### Directive
Please count the lines in the material below that contain the word "screenshot". Reply with only that number.

### Supplied material
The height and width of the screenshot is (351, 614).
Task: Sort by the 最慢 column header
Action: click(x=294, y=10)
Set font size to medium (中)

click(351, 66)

--

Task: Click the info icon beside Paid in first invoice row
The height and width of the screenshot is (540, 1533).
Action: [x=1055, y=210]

* * *

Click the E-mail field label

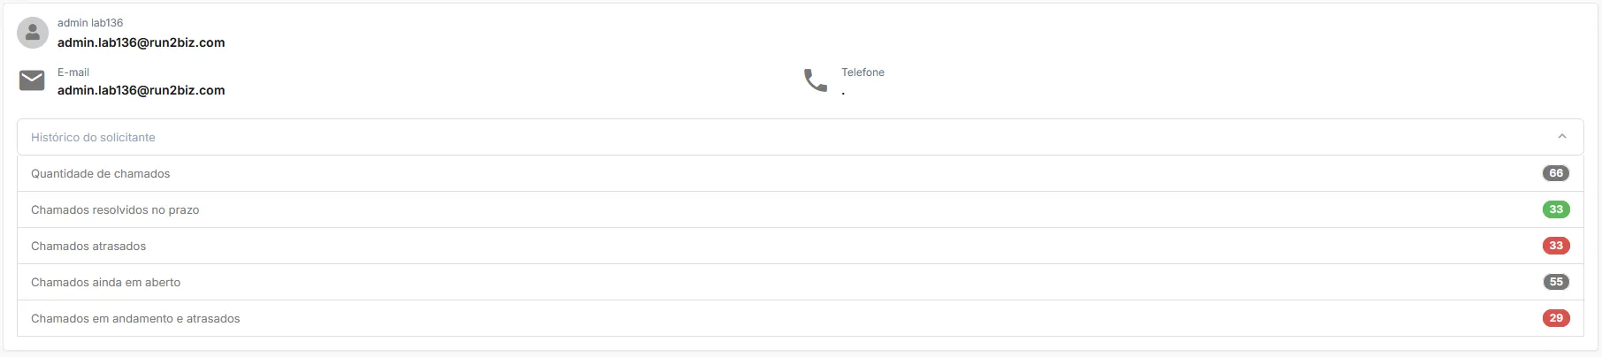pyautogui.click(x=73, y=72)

### Solution to this problem
2